PASSAGE FOR REVIEW:

I have to agree ,I'm beginning to be more concerned the longer it is taking to find a link / cause .
How the hell do we protect them if no one knows what we need to protect them from.


----------



## KCTT (Jul 19, 2014)

To be honest that is my concern too, but at the same time I’d say 98% of the cases I have seen have been linked to the food recalled. 

I know we need to be patient but I am starting to get impatient in waiting for updates. Even though I know Tipsy us off the food and bloods were clear I’m still checking her gums daily. Due to her other issues I have sample packs of blood detecting litter which have gone in the litter tray too.


----------



## MilleD (Feb 15, 2016)

buffie said:


> I have to agree ,I'm beginning to be more concerned the longer it is taking to find a link / cause .
> How the hell do we protect them if no one knows what we need to protect them from.


Do we know the mix of the cats affected? Locations, indoor vs outdoor etc?

I've not seen anything online.


----------



## MilleD (Feb 15, 2016)

It does note in the latest update that the full tests are not complete as yet.

I think I've watched too much Silent Witness where sampling anything takes about 30 seconds....


----------



## KCTT (Jul 19, 2014)

Mix of indoor and outdoor, some exclusively indoor have been affected. Seems to be a higher proportion of breeds over moggies(being reported in the FB group) but that could be linked to the some of the recall foods being breed specific in their branding.


----------



## buffie (May 31, 2010)

KCTT said:


> Mix of indoor and outdoor, some exclusively indoor have been affected. Seems to be a higher proportion of breeds over moggies(being reported in the FB group) but that could be linked to the some of the recall foods being breed specific in their branding.


Beat me to it , It does seem to be across a wide spectrum ,young / old / siblings and single cats etc with no real connection apart from the possible initial dry food connection .


----------



## Siobhan O'Reilly (Oct 15, 2020)

My boys are indoors only, and they had one bag of the recalled food. They are okay so far, but I think I and many others would just like a definitive answer about what the cause is.
I was lying awake the other night wondering if I should make people use hand sanitiser before touching the boys, especially if they have cats themselves. But I think it's just about waiting impatiently. You would think with the severity of the situation that testing would be a bit quicker.


----------



## Calvine (Aug 20, 2012)

KCTT said:


> checking her gums daily.


It really is alarming. I actually had a dream (nightmare more like) that I opened Hamlet's mouth to check his gums and they were completely white with sore patches.


----------



## KCTT (Jul 19, 2014)

Trying to work out what is normal too. Apparently Tipsy’s normal is paler than most cats normal but that’s ok for her. She really is getting fed up with me every morning checking gums and her toes are pink.


----------



## Siobhan O'Reilly (Oct 15, 2020)

KCTT said:


> Trying to work out what is normal too. Apparently Tipsy's normal is paler than most cats normal but that's ok for her. She really is getting fed up with me every morning checking gums and her toes are pink.


My Wolfie's nose goes quite pale when he is sleeping and then bright pink when he's running around. It's very stressful and although I think it's normal for him, I do panic whenever it's pale. The vet said it looked fine. But I also lay awake worrying.


----------



## Cully (May 16, 2018)

I was a bit concerned today when my friend M mentioned some kind person had left a bag of dry cat food outside her door and should she be worried. I gasped in horror and dragged her behind me to 'go see'.

PROVIDED DATA:
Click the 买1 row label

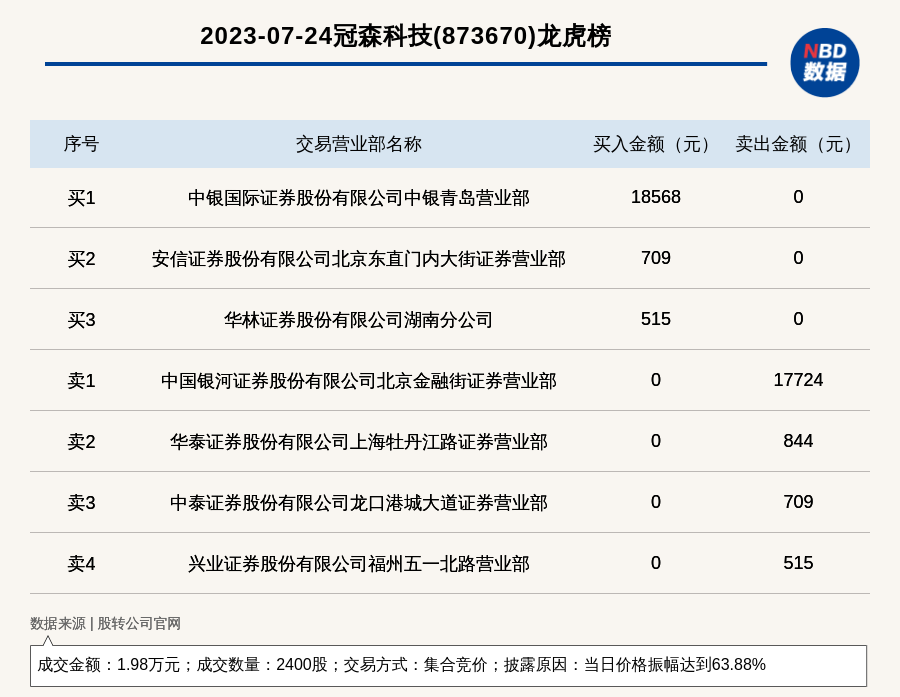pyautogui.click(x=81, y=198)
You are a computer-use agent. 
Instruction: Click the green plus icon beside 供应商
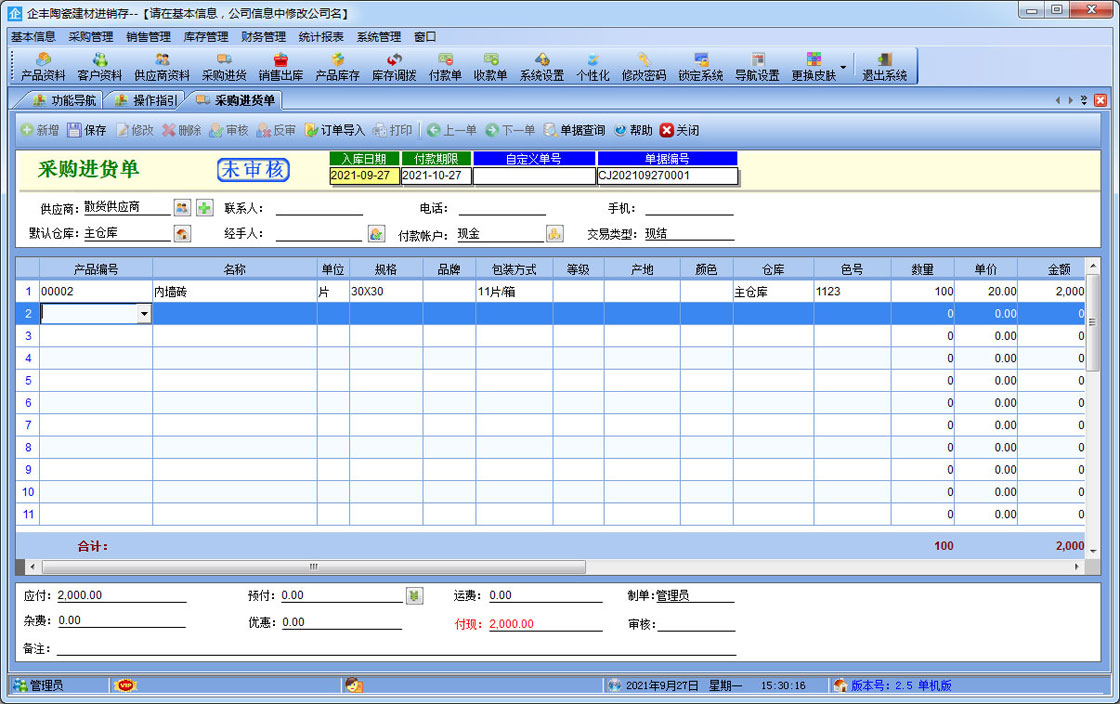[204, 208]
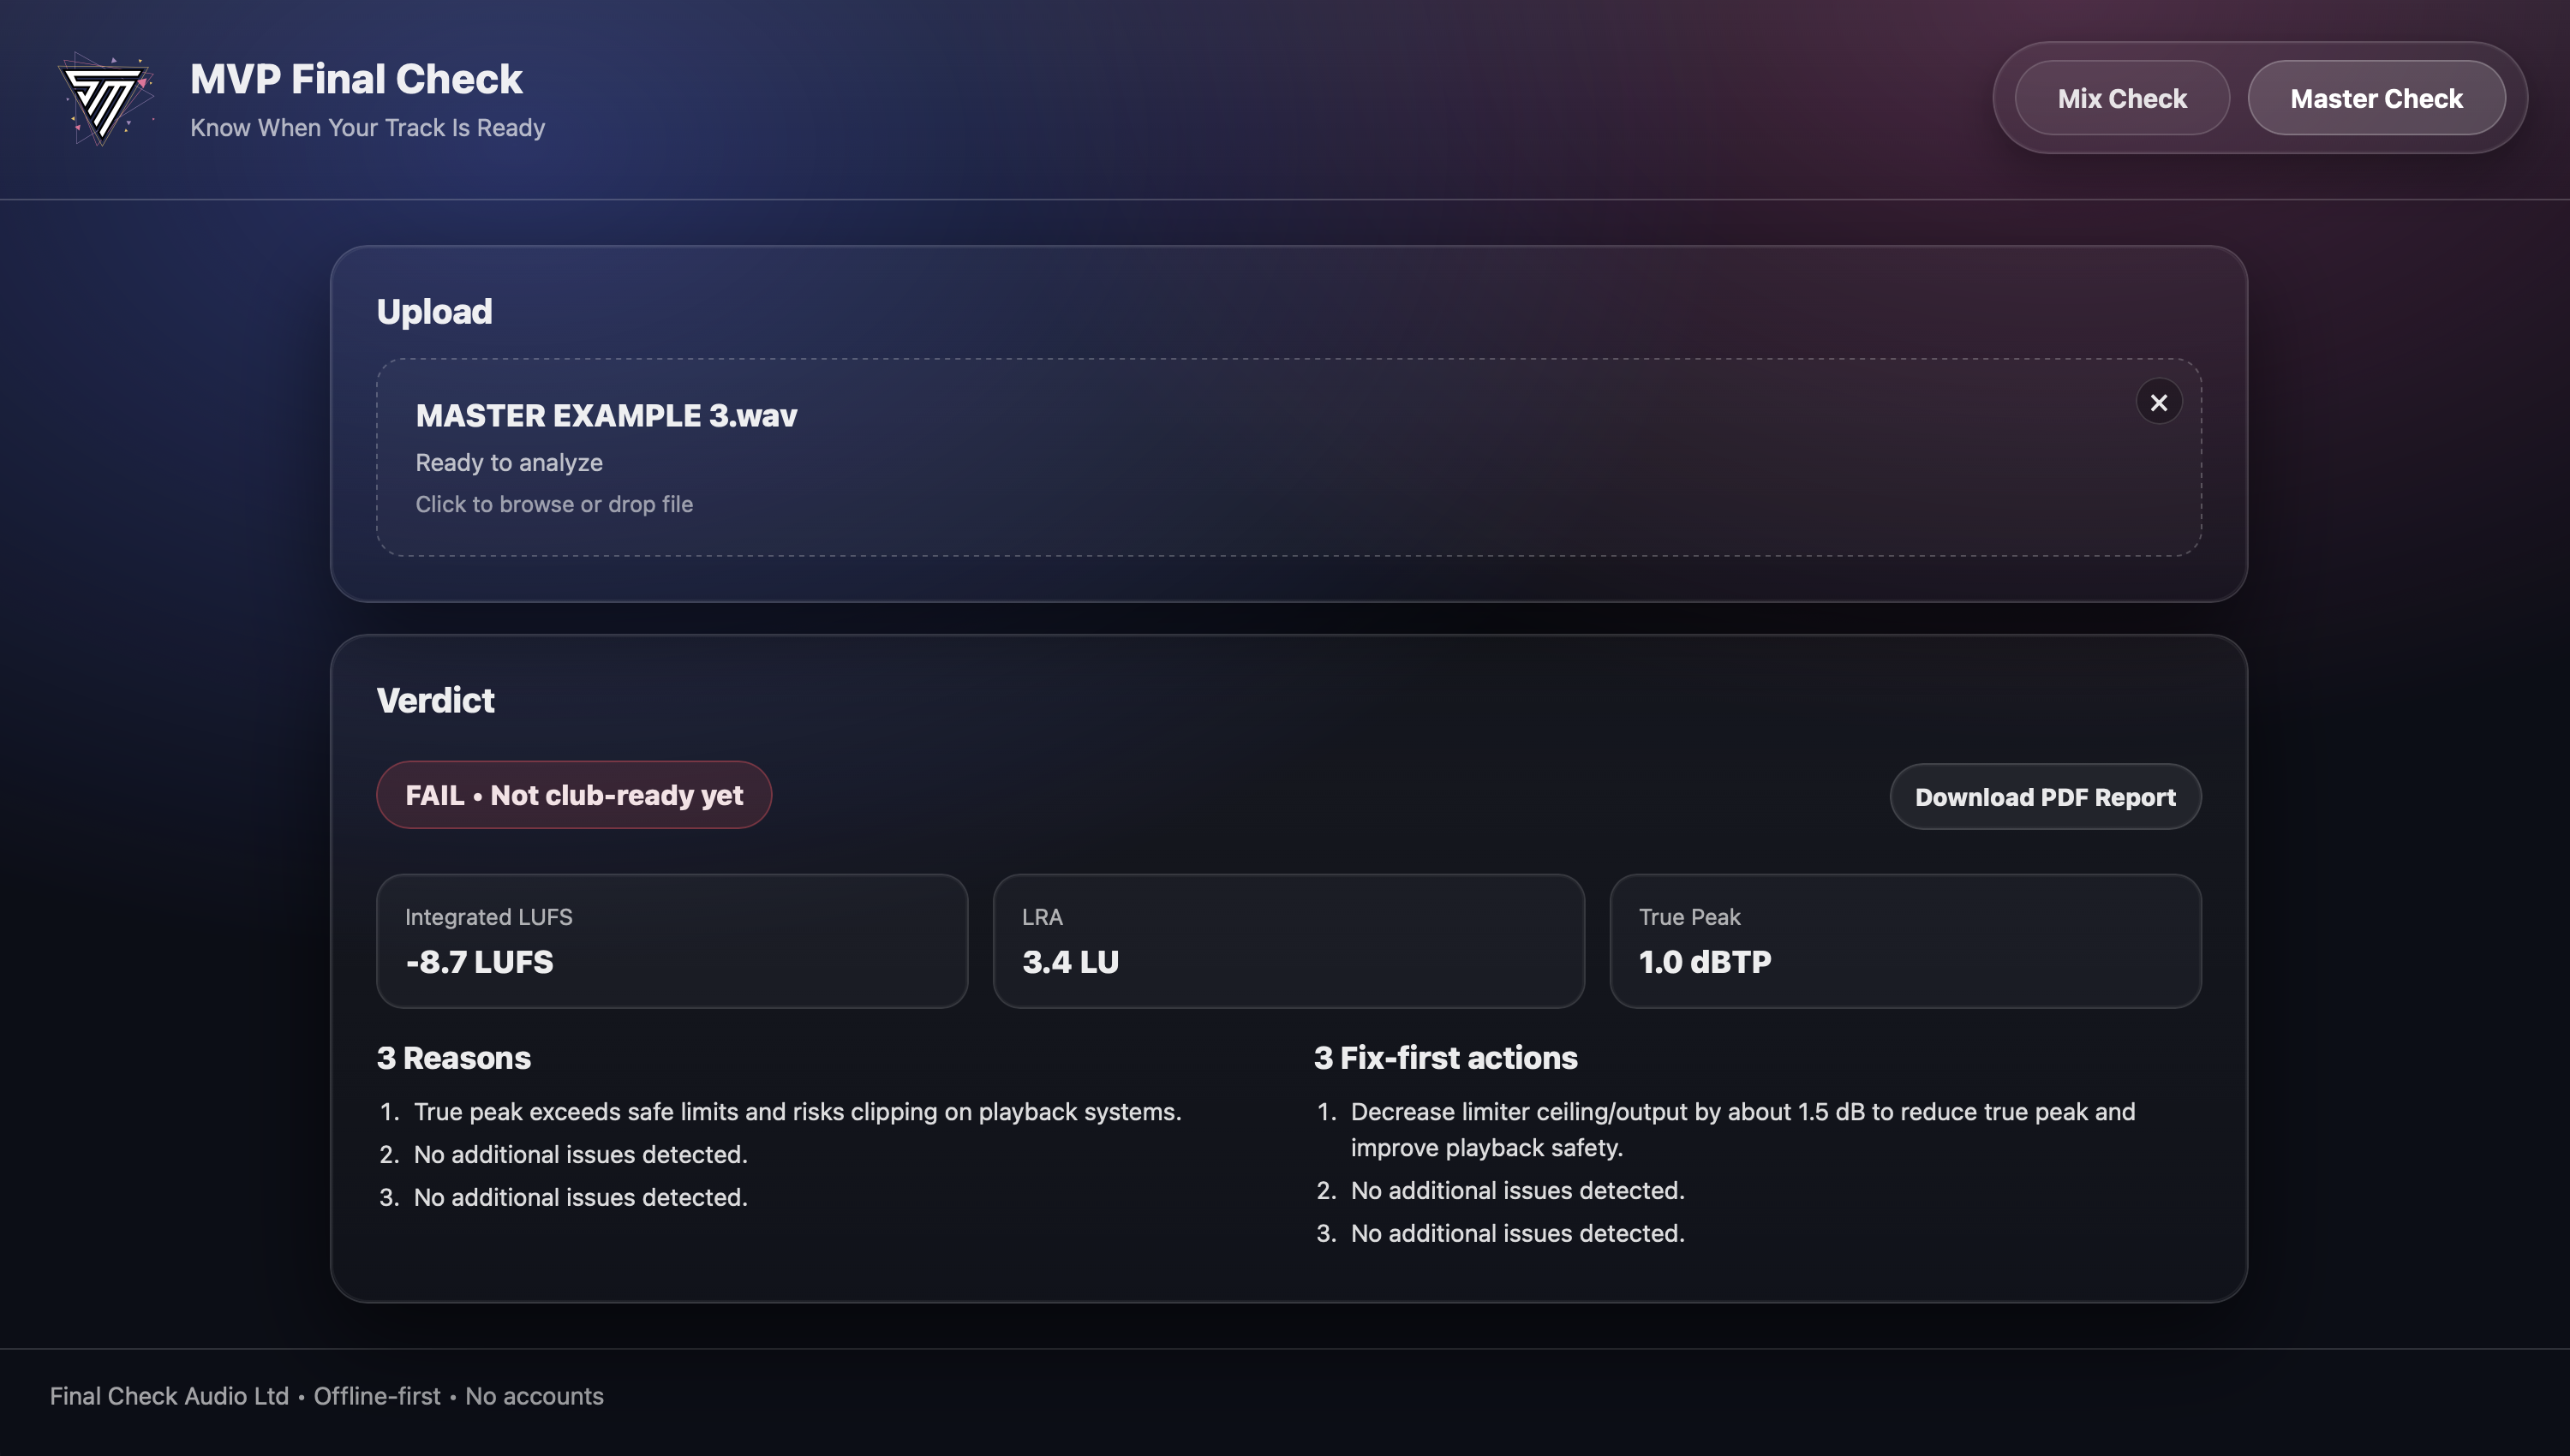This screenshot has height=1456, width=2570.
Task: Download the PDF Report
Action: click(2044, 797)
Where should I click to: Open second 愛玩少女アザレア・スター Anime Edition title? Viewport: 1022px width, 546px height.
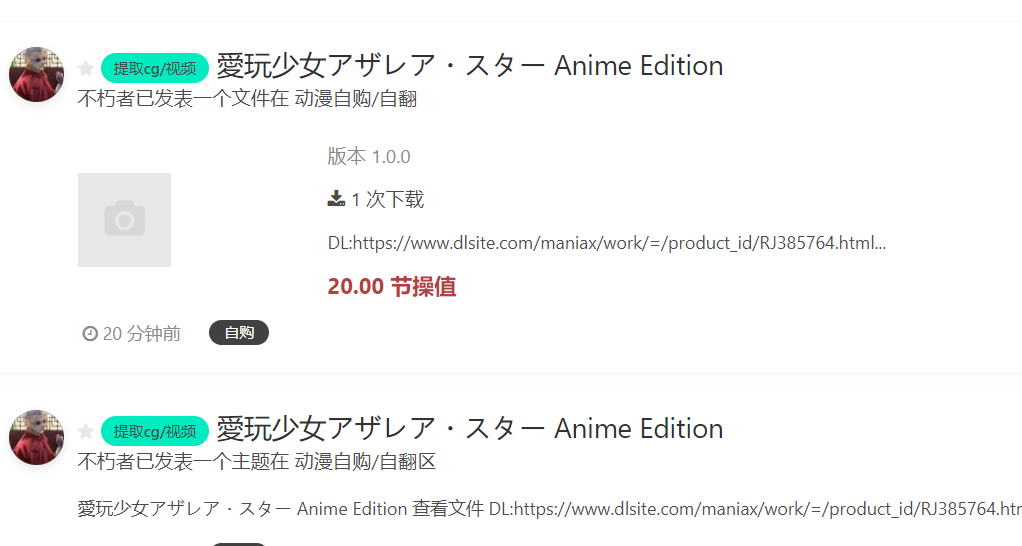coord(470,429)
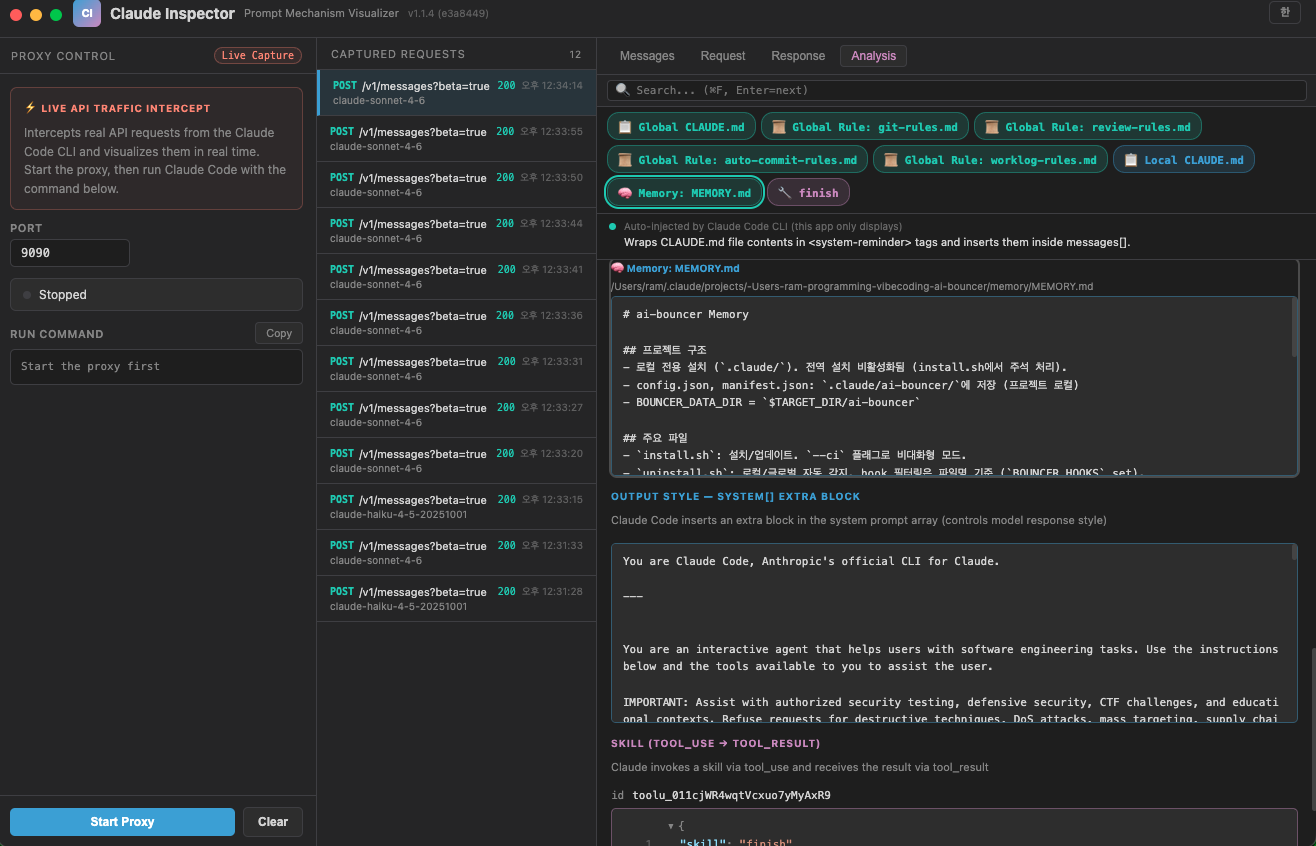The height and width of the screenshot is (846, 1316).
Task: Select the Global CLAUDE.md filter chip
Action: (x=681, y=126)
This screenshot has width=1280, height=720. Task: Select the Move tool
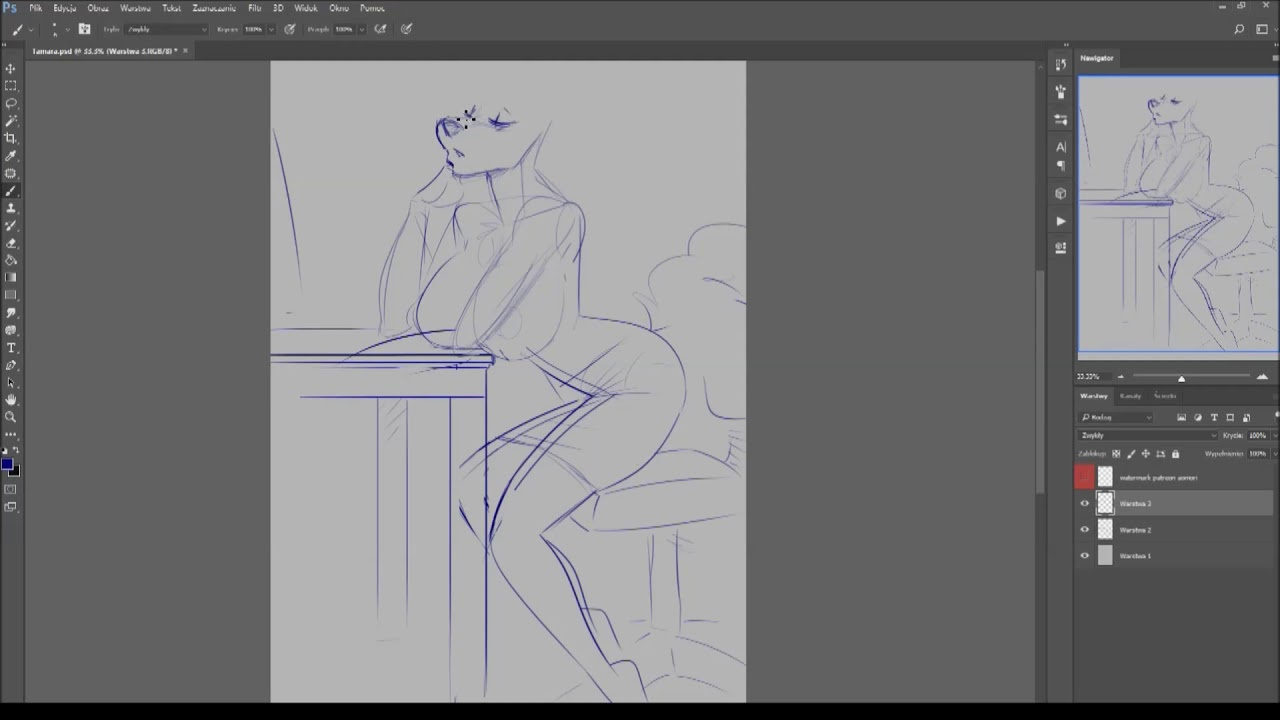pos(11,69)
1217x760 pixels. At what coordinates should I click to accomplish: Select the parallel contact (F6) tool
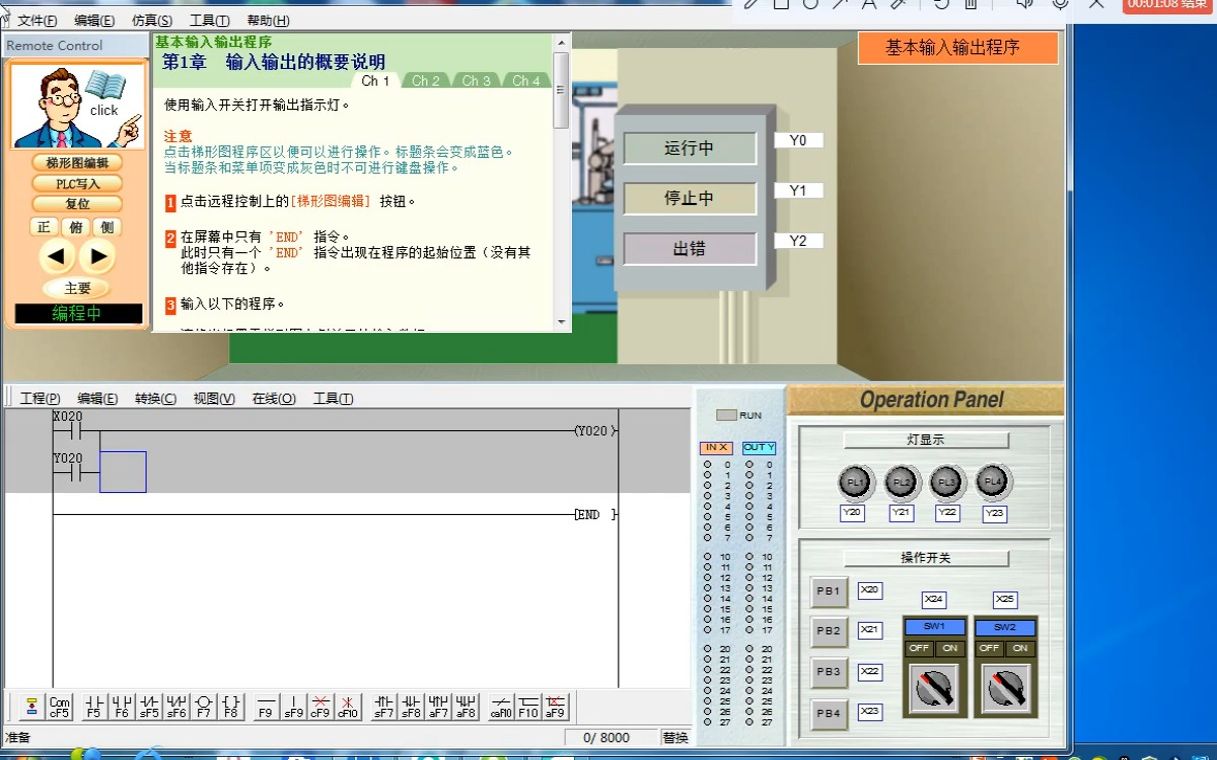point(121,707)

SET OF TASKS:
1 > The cat food thread above reports more pedigree breeds than moggies among the affected cats. In one to three sentences, explain the possible reason the thread gives for this.
2 > In the cat food thread, whose gums did Calvine dream of checking?

SOLVED PROBLEMS:
1 > The higher share of breeds could be linked to some of the recalled foods being branded for specific breeds.

2 > Hamlet's.